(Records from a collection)
——————
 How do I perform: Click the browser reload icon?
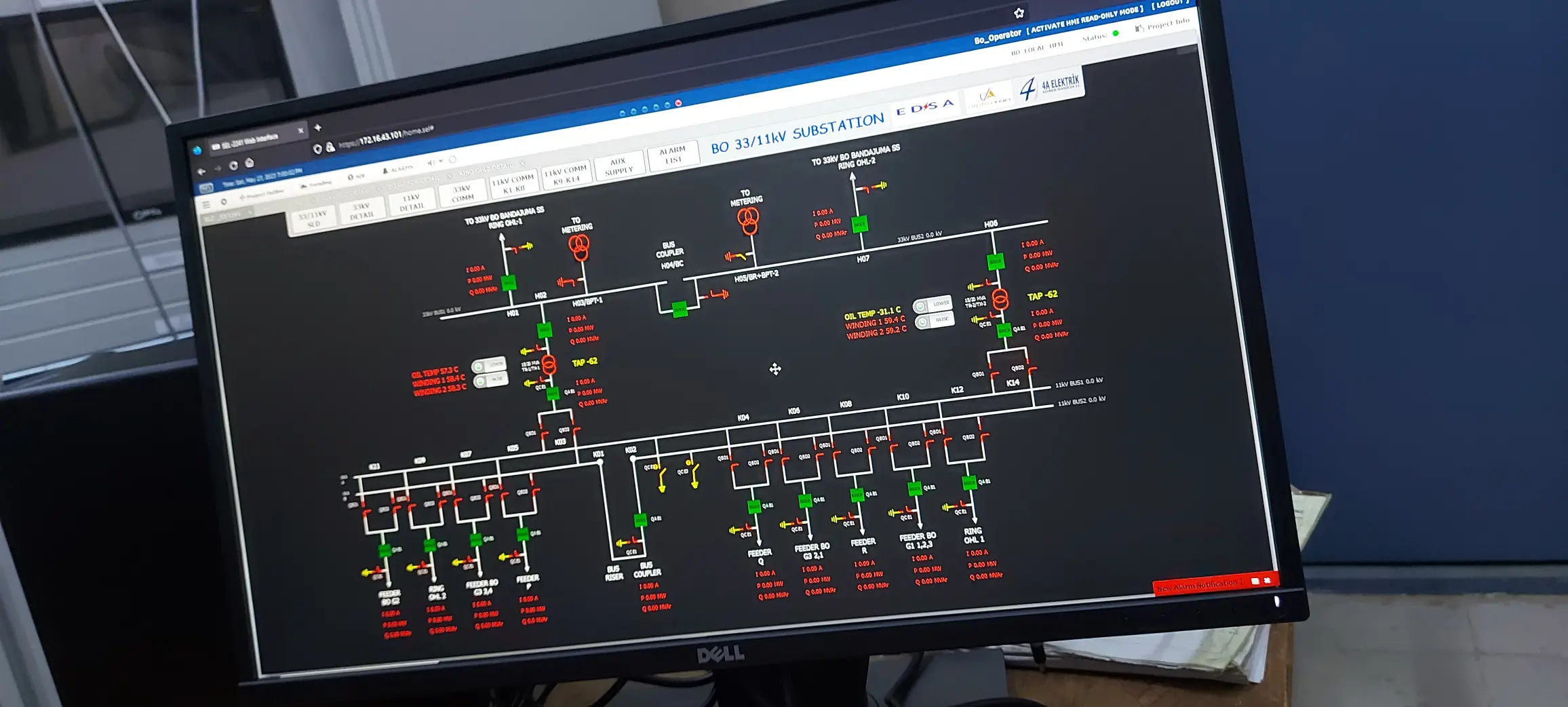coord(233,166)
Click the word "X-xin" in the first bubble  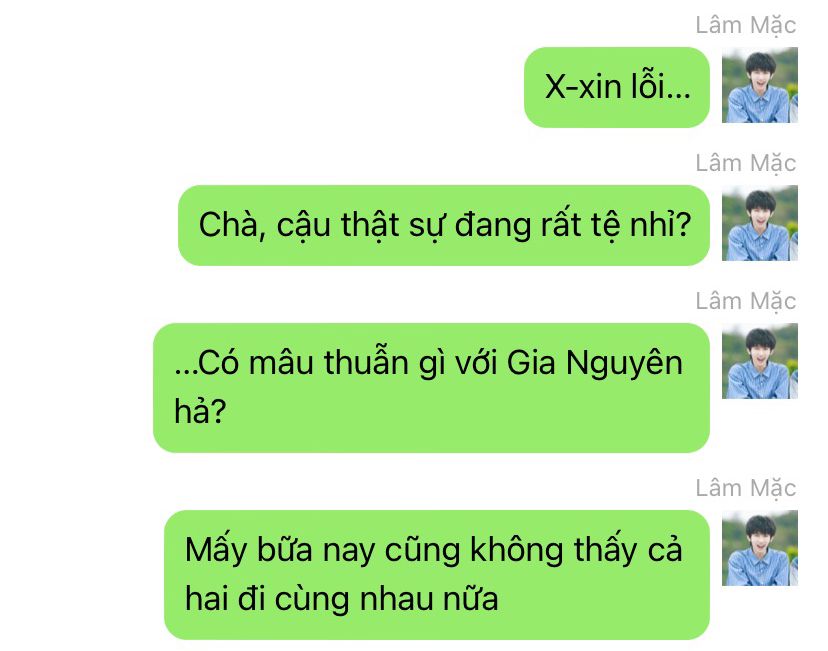tap(583, 87)
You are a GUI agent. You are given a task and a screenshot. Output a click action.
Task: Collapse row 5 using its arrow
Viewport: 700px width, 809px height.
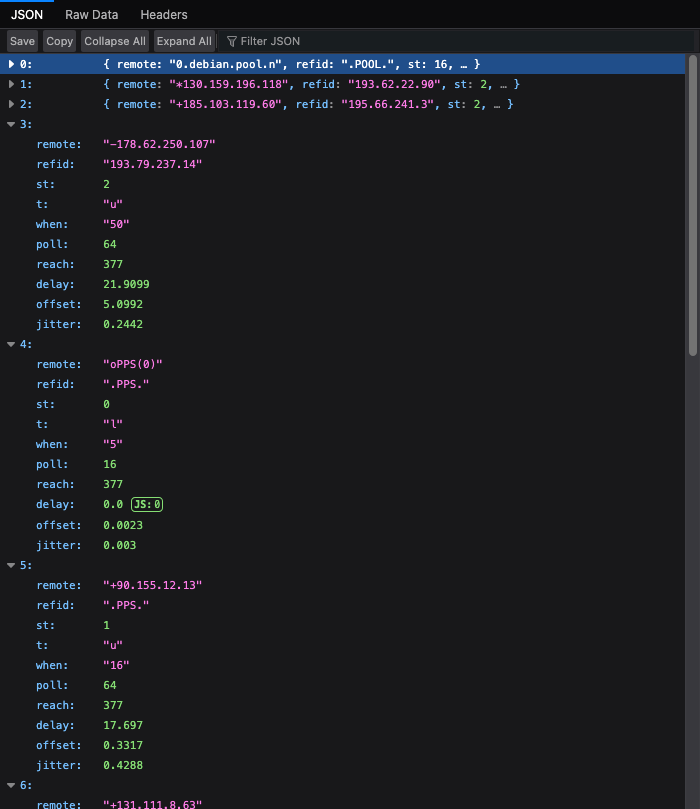(11, 565)
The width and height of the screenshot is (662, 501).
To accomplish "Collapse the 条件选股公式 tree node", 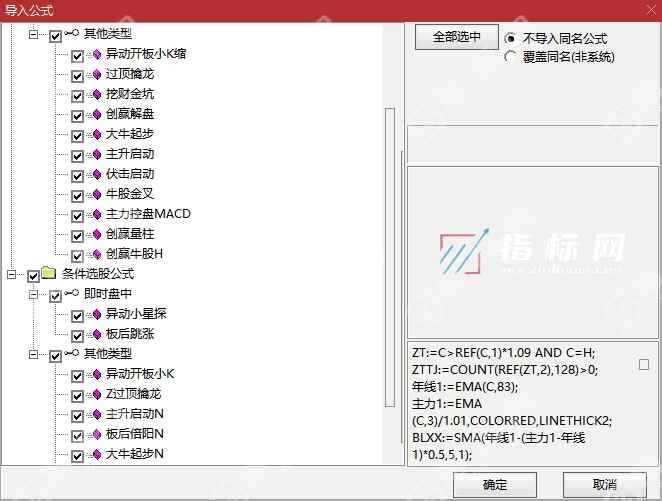I will coord(12,274).
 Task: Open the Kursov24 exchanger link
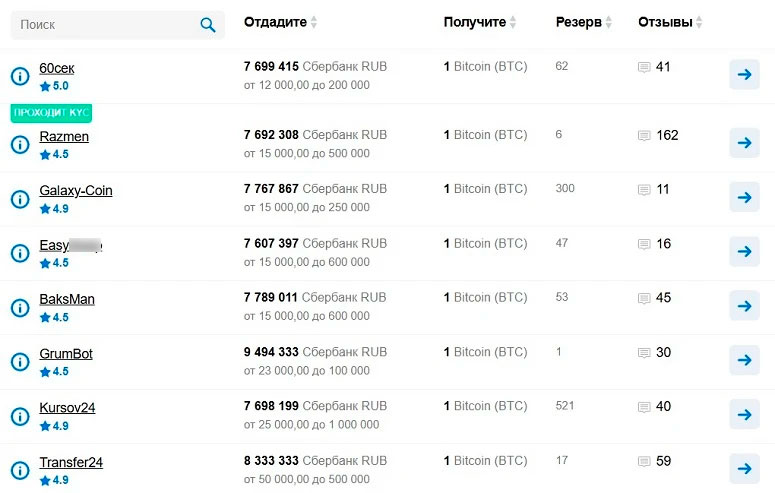(67, 408)
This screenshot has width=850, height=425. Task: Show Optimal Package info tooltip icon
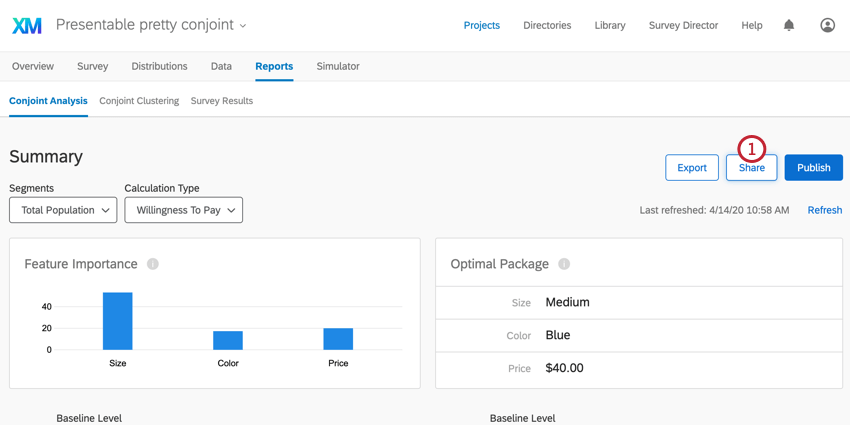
——————
[What the task asks]:
Which lines of the records hold the string "screenshot"? Copy each one.

[Exercise output]:
You are a GUI agent. You are given a task and a screenshot. Output a click action.
The width and height of the screenshot is (662, 501).
This screenshot has width=850, height=425. Task: Show Optimal Package info tooltip icon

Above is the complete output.